Task: Starting with the line that contains "[button] (2233, 37)" and stopping after the line that contains "Panca Saujana (1011, 996)", copy the entries below exactly. Include nothing else.

□ □ □ □ □ □ □

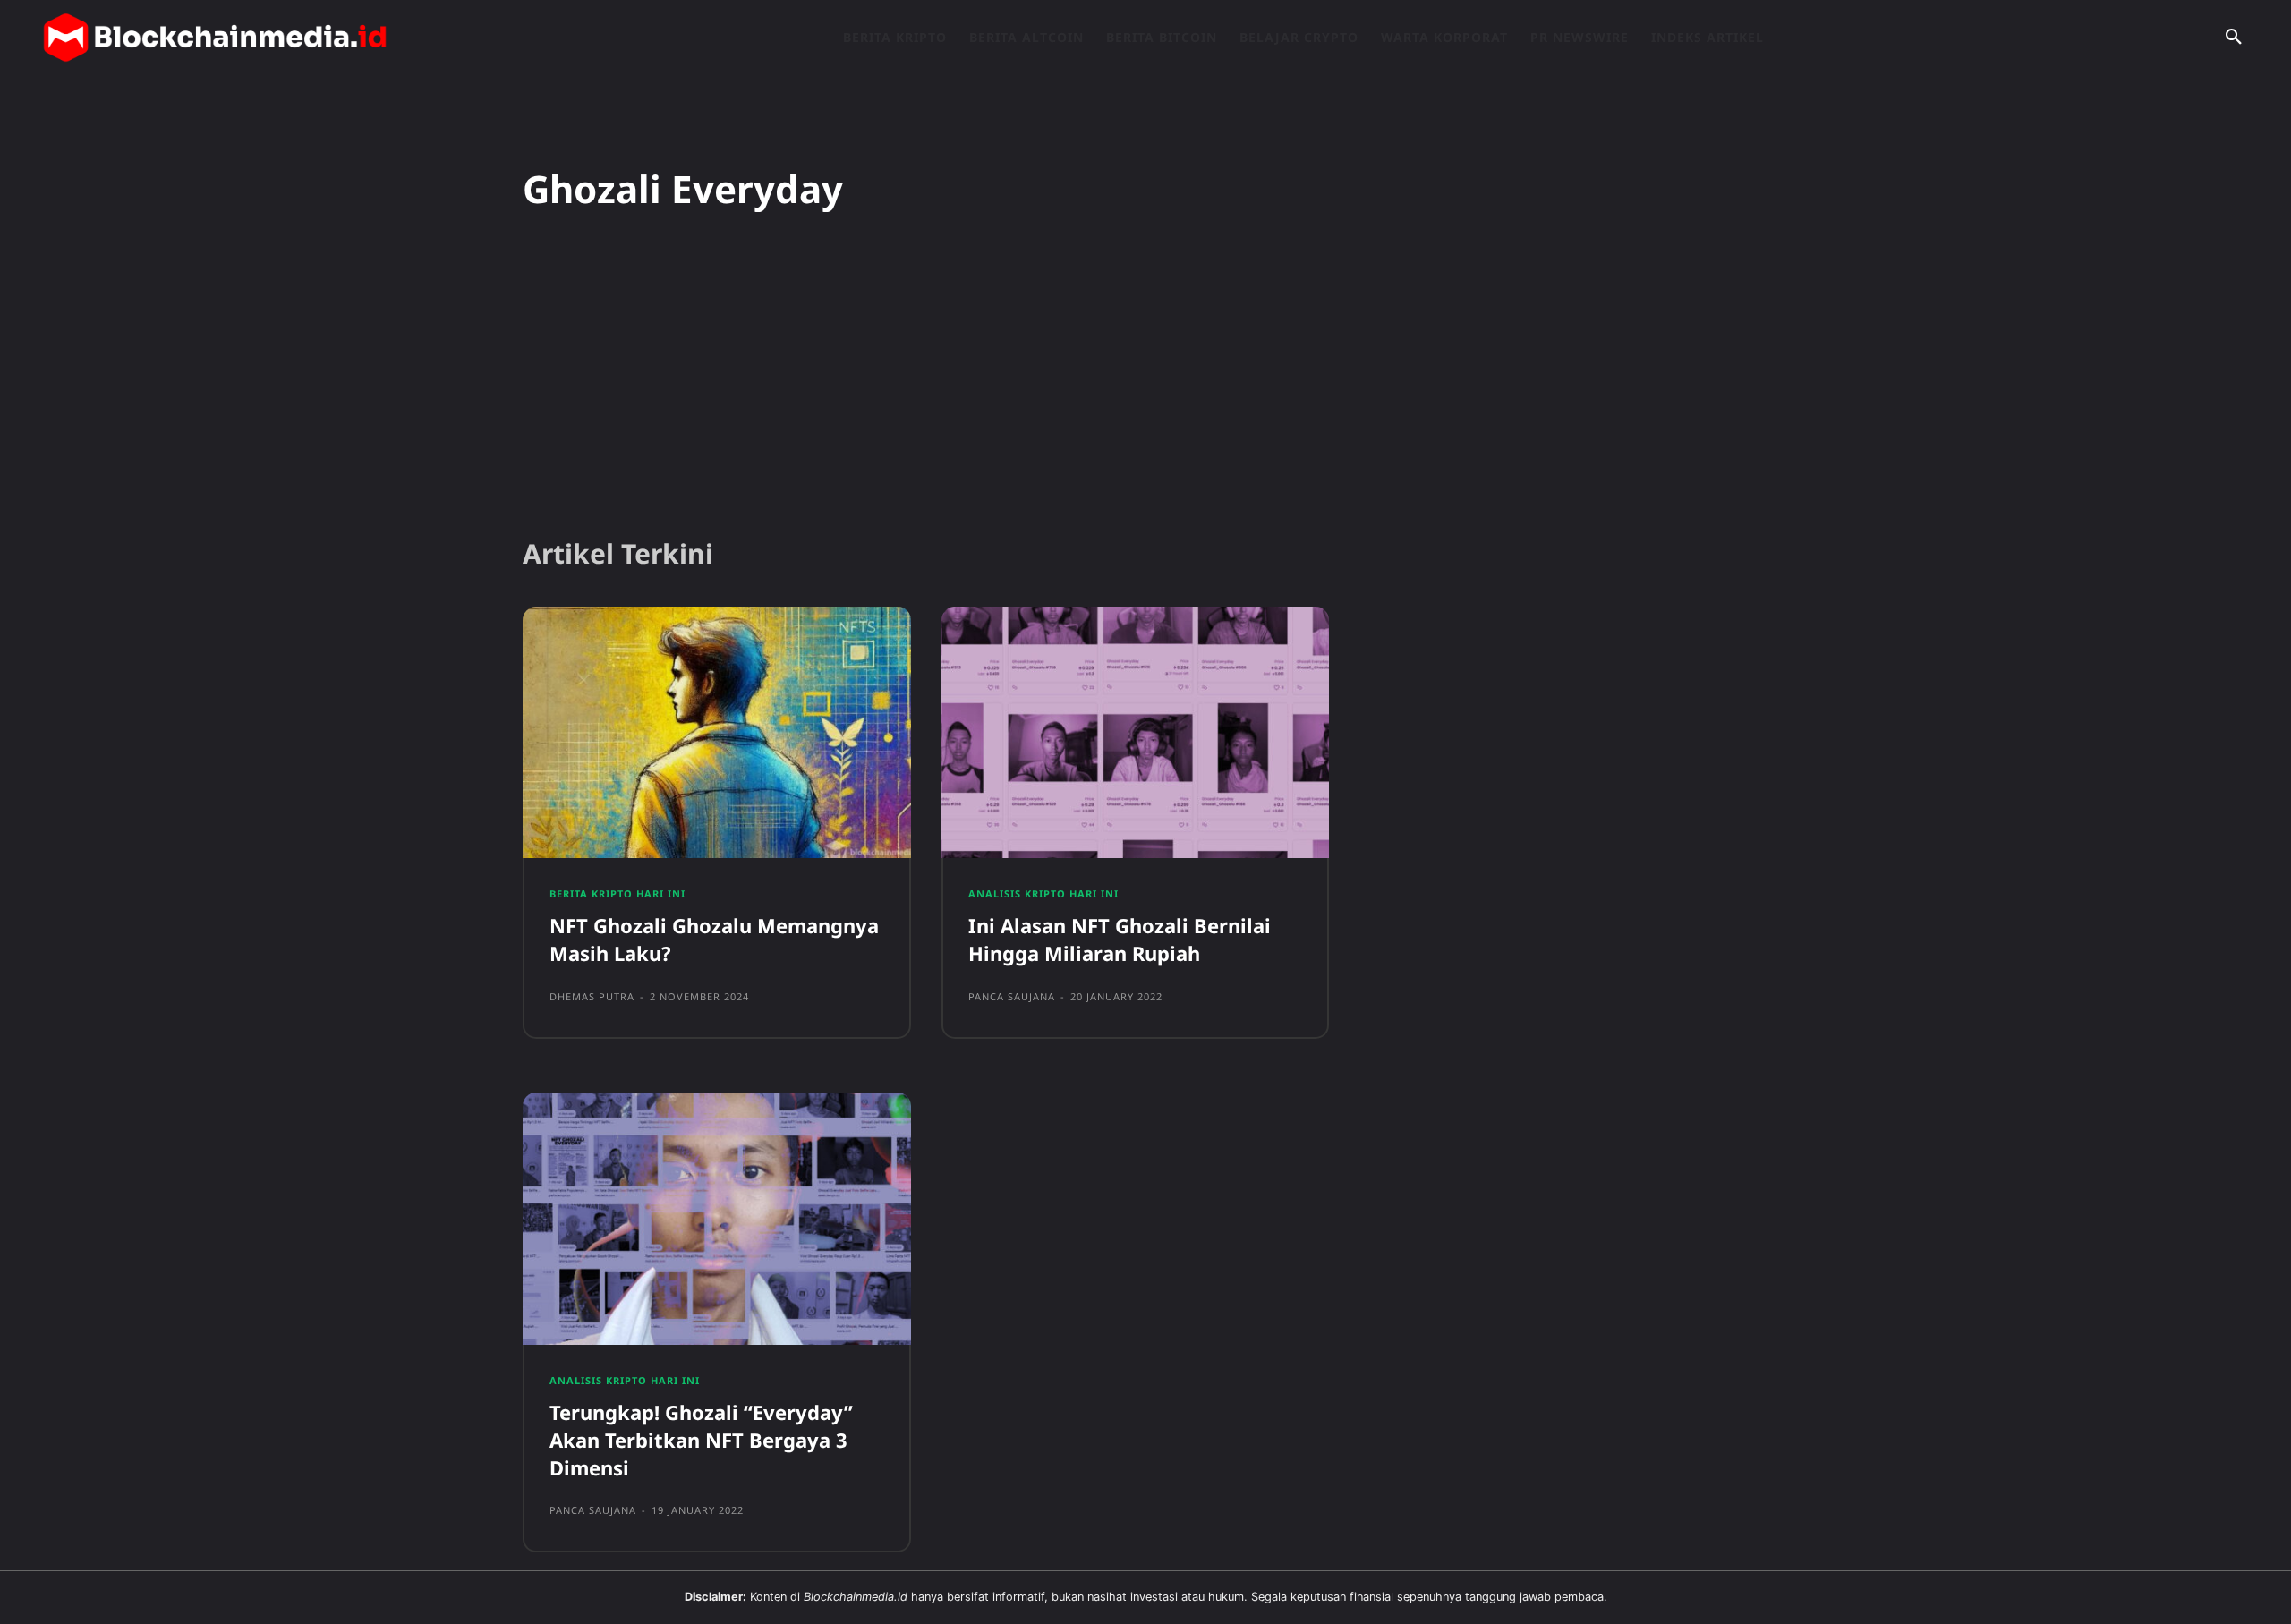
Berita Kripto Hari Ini (617, 893)
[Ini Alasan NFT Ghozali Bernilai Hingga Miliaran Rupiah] (1135, 733)
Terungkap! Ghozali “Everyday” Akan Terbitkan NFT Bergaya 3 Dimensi (701, 1440)
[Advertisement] (1145, 384)
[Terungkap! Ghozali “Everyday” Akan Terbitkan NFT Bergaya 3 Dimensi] (717, 1219)
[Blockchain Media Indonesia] (215, 38)
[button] (2233, 37)
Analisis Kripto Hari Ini (1043, 893)
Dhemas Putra (591, 996)
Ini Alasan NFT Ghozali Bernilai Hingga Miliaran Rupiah (1119, 939)
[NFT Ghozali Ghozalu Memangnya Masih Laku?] (717, 733)
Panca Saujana (1011, 996)
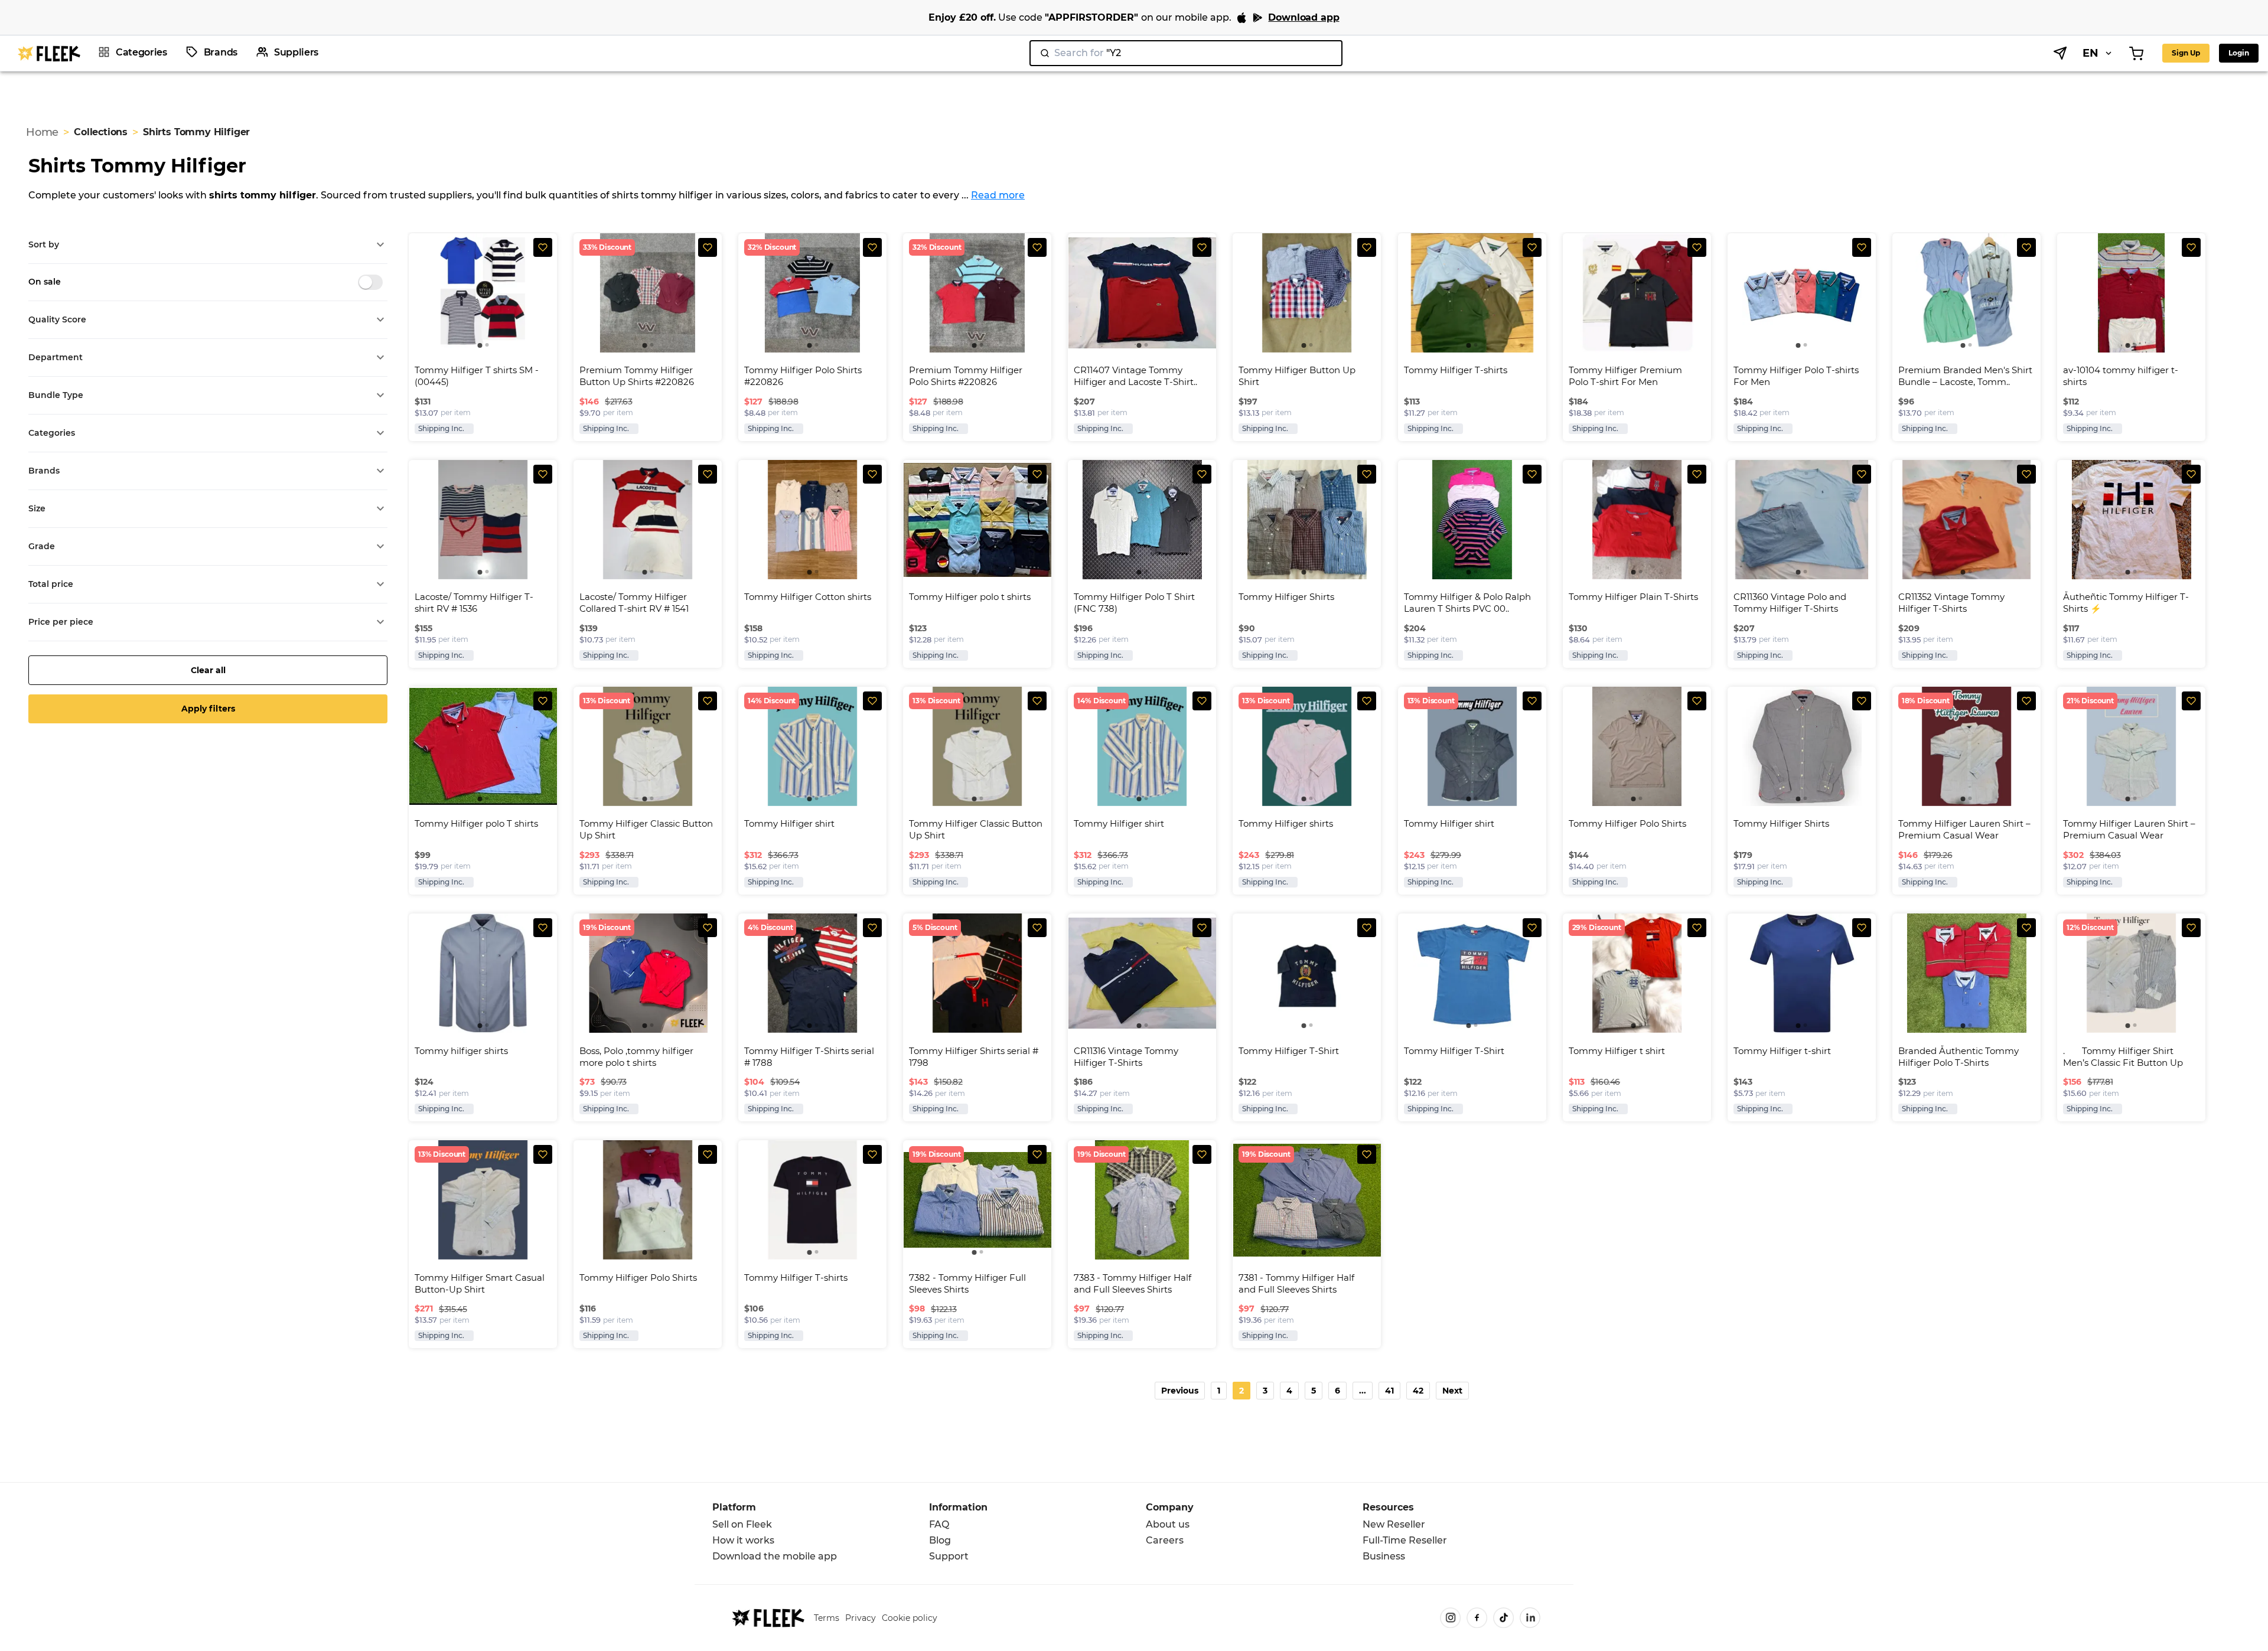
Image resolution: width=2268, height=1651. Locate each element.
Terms (826, 1618)
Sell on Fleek (742, 1524)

□ □ □ □ □ □ □

Exercise result:
[button] (2233, 37)
Analisis Kripto Hari Ini (1043, 893)
Dhemas Putra (591, 996)
Ini Alasan NFT Ghozali Bernilai Hingga Miliaran Rupiah (1119, 939)
[NFT Ghozali Ghozalu Memangnya Masih Laku?] (717, 733)
Panca Saujana (1011, 996)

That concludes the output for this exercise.